Was haltet ihr von der Seite www.cchr.de
Weißt Du was sie empfehlen wie man wieder von Psychopharmaka loskommt und "erfolgreich" ohne sie leben kann? Ich glaube, dass eine tragende u gesunde Beziehung wichtig ist.
Ich hab vor Jahren mal eine Ausstellung von cchr gesehen. Mir hat das Hoffnung gegeben. Mir hatte jedoch jmd. Unabhängiges damals davon abgeraten.
Das mit den Beziehungen spielt sicher eine wichtige Rolle. Ganz ohne Medikamente ist, es finde ich trotzdem schwer bis unmöglich, also bei mir gibt es da auch Grenzen, selbst wenn ich mal ein halbes Jahr nahezu ohne Neuroleptika auskomme, gibt es da finde ich bestimmt für einige Grenzen.

## DATENSATZ

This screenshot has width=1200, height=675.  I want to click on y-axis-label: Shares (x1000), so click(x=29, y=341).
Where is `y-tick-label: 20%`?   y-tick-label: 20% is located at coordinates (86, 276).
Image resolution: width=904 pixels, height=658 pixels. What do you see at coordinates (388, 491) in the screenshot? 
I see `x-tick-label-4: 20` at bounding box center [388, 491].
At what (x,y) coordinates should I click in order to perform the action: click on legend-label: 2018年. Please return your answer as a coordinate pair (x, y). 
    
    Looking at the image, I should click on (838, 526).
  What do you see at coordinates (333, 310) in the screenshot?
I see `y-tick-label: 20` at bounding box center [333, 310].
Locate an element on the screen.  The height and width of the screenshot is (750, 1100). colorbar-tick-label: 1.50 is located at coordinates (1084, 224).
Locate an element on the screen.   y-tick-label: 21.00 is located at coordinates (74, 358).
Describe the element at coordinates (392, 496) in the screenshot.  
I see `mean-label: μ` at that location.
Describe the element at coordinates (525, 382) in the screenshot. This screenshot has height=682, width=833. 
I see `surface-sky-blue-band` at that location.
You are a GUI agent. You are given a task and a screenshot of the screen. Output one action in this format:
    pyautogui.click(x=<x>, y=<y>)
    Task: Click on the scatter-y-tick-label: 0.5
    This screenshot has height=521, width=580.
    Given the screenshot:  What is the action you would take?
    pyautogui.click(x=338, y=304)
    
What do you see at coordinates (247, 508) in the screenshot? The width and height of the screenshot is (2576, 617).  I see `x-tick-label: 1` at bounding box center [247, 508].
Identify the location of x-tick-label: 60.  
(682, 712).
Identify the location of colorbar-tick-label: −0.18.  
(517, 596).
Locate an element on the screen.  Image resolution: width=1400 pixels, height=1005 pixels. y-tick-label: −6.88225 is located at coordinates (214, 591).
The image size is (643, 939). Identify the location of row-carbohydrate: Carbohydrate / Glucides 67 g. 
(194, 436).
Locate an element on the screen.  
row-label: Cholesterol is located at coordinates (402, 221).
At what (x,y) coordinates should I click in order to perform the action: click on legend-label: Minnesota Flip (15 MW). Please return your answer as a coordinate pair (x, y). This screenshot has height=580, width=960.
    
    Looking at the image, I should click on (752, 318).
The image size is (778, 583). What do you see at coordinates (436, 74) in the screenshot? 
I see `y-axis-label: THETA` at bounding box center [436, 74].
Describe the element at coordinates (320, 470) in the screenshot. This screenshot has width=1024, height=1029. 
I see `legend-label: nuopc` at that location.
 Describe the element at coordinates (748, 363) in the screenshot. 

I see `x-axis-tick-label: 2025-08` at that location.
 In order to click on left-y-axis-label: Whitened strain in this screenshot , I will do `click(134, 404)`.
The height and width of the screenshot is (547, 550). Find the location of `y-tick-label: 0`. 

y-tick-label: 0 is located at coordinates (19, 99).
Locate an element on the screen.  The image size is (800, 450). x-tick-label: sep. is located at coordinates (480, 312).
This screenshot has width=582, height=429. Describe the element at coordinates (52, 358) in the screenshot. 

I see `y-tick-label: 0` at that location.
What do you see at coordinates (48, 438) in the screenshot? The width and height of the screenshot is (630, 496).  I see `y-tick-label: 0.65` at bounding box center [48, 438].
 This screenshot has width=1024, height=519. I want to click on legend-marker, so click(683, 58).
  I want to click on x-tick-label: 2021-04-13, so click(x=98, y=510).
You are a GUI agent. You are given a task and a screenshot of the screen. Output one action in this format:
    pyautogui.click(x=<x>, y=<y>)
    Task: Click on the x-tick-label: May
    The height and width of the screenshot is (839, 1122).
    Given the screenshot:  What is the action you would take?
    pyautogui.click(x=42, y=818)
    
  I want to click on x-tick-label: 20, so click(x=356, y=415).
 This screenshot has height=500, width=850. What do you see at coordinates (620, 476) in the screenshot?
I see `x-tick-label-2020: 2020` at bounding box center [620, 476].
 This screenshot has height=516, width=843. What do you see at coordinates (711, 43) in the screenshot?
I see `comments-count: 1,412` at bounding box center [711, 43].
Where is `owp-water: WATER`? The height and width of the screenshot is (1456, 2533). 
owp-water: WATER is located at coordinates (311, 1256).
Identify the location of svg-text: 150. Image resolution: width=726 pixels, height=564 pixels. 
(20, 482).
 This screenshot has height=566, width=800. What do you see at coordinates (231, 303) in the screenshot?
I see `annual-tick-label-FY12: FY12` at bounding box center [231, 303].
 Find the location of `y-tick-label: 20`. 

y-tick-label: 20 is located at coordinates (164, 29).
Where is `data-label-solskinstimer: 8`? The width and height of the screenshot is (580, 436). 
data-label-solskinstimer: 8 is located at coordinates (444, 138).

## AUFGABE 1
Was hat laut der Diskussion über die Website www.cchr.de eine der beteiligten Personen vor Jahren von cchr gesehen?
## AUFGABE 2
Schreiben Sie die Diskussion über die Website www.cchr.de im Anschluss an ihren letzten Beitrag weiter.

## ANTWORT 1
Eine Ausstellung von cchr.

## ANTWORT 2
Beim Absetzen denkt man meist, dass es schon irgendwie besser werden muss, aber bei mir sind Negativsymptome bestehen geblieben und der psychische Stress hat immer weiter ohne Kipppunkt zugenommen. Da leiden dann auch Beziehungen, wenn man starke Negativsymptome hat und sich um wenig kümmern kann oder Aggressionen, Paranoia etc. hat, was bei mir auch aufgetreten ist
Mir haben die zusätzlichen Antidepressiva, vor allem das Bupropion in diesen Reduzierungsphasen gut geholfen diese Negativsymptome und auch von der Reizbarkeit loszukommen, also diese Rückfälle, die vorher bereits nach 1-2 Monaten eingetreten sind dann weit hinauszuzögern, sodass sich in der Zeit ohne den Neuroleptika auch die Negativsymptome gebessert heben.
Die Medikamente sind schon wichtig, ich finde nur das die Psychiatrie diese häufig zum Nachteil für uns einsetzt und das eher auf einer unterbewussten Ebene, wo diese es einfach kaum besser wissen und mit ihrem Latein zu Ende sind.